At Kempe, we believe our children’s future and the world’s future are one. We act on this belief by working to eliminate traumatic experiences that adversely impact a child’s development while strengthening positive ones. Child abuse and neglect are obvious threats to healthy development, and can lead to many life-long adverse effects for a child. In the coming months, we will explore a few other threats to healthy development, bringing together community partners to help shine a light on these connections, and even more how we can partner as a community to end the cycle of abuse and positively impact child development.
Our first focus in this effort to “unite communities” is on child sex trafficking. Sex trafficking of minors has been reported in all 50 states, including Colorado. Between 2008 and 2013, Colorado’s human trafficking hotline (CoNEHT) provided services to more than 437 suspected and confirmed labor and sex trafficking victims throughout Colorado. In our metro area, cases have been confirmed in Denver, Adams, Arapahoe, Boulder, Broomfield and Jefferson counties. Child sex trafficking is child abuse. It can happen in any community, to children of any age, gender, race, and socioeconomic background. It is often a hidden crime, and many children or youth who are being trafficking may not even view themselves as victims.
While we may think of trafficking as portrayed in movies with child victims kidnapped and enslaved, it is more commonly a subtle grooming process where vulnerable youth are identified and recruited over time.

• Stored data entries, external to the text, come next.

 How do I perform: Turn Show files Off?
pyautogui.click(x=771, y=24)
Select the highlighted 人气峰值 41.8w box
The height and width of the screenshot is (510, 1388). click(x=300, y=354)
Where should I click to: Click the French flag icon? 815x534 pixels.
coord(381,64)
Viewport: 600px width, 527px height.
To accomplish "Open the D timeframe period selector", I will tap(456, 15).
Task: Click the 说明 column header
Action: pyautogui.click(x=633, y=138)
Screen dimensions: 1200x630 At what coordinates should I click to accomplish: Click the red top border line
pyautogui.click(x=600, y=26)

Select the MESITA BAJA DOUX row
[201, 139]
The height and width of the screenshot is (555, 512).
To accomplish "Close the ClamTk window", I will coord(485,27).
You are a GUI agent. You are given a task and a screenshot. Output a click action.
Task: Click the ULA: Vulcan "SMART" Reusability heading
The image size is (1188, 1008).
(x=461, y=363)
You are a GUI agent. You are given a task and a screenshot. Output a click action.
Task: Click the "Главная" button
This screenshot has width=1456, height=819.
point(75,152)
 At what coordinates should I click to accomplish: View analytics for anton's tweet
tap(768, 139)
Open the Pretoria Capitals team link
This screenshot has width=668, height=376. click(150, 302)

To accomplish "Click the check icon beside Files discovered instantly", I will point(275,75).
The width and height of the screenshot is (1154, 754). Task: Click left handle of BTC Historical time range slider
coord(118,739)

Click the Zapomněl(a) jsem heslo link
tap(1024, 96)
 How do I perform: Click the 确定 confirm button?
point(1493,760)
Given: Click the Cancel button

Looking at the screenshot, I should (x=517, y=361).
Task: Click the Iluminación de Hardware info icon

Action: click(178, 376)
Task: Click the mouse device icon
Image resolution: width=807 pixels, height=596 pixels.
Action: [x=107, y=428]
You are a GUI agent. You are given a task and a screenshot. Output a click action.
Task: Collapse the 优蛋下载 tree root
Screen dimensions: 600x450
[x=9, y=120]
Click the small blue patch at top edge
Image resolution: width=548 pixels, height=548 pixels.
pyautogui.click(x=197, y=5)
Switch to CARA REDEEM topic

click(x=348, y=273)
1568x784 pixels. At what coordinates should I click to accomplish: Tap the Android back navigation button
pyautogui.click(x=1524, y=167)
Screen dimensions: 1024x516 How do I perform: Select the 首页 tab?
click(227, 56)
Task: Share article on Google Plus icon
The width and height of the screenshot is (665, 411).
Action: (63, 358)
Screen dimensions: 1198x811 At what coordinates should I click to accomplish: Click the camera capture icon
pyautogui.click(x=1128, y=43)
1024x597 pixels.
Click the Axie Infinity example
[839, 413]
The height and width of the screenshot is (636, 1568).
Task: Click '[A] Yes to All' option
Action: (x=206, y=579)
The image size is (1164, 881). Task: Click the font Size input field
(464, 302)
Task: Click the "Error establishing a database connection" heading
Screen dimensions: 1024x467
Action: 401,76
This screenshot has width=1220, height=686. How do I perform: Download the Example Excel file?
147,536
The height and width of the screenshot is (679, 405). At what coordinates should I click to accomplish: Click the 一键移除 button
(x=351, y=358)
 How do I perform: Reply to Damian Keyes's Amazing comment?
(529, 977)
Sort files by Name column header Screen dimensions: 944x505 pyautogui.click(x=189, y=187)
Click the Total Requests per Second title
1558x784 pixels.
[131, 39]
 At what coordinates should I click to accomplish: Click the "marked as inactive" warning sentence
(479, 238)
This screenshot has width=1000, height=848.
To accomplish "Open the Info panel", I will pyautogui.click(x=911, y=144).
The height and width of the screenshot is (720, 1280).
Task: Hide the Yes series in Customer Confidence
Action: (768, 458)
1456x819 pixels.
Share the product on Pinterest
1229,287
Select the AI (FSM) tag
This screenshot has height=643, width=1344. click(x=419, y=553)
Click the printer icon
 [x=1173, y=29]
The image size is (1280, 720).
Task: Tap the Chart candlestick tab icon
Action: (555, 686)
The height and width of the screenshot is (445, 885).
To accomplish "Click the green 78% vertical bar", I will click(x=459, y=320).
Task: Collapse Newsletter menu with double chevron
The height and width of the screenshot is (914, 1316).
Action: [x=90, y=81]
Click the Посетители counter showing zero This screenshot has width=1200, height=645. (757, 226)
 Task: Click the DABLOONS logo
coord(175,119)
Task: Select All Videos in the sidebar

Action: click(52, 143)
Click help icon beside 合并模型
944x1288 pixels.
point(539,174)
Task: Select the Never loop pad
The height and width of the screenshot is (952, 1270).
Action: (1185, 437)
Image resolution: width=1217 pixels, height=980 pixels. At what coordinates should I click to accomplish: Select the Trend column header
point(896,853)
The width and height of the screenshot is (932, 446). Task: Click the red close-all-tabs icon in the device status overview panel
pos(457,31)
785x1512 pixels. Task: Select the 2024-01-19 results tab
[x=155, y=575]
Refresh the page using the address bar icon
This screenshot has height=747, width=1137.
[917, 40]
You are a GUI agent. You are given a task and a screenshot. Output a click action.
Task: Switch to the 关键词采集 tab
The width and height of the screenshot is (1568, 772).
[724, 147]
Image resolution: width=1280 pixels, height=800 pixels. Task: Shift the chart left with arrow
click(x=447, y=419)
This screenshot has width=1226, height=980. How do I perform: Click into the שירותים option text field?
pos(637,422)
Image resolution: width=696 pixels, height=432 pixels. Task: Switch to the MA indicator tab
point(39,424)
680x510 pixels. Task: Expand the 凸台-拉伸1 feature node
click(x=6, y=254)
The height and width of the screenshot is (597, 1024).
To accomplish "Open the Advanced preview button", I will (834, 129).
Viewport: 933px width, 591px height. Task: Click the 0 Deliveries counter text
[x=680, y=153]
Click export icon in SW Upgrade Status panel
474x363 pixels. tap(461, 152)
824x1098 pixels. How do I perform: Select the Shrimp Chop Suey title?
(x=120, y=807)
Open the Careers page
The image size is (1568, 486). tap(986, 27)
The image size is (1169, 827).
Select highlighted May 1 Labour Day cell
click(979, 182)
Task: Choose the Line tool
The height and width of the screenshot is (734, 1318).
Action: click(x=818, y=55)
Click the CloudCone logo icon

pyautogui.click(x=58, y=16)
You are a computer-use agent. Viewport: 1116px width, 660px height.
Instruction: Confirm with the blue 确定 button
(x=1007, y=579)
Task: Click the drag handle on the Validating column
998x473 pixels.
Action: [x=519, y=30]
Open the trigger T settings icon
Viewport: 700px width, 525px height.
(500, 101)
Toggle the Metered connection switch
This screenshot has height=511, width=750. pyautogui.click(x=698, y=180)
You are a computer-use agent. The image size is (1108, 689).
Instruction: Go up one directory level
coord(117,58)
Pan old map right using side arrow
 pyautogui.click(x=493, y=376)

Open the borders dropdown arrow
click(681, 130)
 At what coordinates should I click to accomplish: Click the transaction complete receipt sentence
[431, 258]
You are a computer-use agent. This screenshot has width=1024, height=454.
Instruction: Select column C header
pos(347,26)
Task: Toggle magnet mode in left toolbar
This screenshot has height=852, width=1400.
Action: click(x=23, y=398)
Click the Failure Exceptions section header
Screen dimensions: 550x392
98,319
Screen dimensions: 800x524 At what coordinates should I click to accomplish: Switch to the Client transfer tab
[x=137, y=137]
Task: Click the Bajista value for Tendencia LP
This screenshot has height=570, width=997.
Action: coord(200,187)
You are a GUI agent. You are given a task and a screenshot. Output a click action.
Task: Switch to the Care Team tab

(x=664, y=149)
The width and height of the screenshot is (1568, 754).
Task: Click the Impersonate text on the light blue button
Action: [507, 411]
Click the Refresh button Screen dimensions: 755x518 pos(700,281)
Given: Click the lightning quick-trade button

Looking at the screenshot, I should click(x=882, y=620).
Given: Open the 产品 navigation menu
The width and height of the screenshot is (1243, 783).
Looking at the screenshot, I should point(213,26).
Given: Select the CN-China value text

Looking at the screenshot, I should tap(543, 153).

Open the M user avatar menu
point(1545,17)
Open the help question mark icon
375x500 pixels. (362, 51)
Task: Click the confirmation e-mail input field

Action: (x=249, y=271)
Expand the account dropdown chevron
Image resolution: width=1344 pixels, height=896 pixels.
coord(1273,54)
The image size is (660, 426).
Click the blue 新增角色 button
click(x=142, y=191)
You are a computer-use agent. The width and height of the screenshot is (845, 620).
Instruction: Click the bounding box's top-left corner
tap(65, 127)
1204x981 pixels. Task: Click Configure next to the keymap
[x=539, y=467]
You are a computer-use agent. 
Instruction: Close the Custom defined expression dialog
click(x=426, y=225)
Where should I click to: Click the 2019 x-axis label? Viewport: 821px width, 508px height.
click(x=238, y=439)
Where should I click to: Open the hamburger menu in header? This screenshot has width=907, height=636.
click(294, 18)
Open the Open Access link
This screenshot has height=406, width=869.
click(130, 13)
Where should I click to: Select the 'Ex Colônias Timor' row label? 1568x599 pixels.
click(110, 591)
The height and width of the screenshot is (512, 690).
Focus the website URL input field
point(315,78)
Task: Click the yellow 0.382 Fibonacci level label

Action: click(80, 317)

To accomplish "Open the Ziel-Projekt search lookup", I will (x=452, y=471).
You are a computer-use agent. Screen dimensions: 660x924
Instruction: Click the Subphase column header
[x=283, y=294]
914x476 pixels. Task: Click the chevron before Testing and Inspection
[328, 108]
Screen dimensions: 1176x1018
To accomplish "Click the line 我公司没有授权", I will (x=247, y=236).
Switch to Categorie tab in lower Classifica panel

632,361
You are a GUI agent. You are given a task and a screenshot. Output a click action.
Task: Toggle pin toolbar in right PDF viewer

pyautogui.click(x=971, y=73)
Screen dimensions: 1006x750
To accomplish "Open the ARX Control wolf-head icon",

Much like victims of child abuse, many of the root causes of human trafficking are the same. Youth with a history of homelessness, identify as LGBTQ, have involvement in the child welfare and juvenile justice systems, experience poverty and economic inequality, struggle with substance abuse themselves or in the home, and experience some level of social inequality are all at greater risk. Even more, youth who are a part of the foster care system are some of the most vulnerable.
Human trafficking isn’t a new issue in our state, but we have made strides to combat it in recent years. In 2012, Governor Hickenlooper established the Colorado Human Trafficking Council. One of the first items the council focused on was including child sex trafficking in the legal definition of child abuse and neglect. Supported by the Kempe Foundation, that legislation passed in 2016 and was an important step in allowing child welfare agencies in all Colorado counties to provide services to victims and focus on prevention efforts.
Today, there are several active collaborations in our state working on victim assistance and response, law enforcement action, survivor assistance, public awareness and prevention.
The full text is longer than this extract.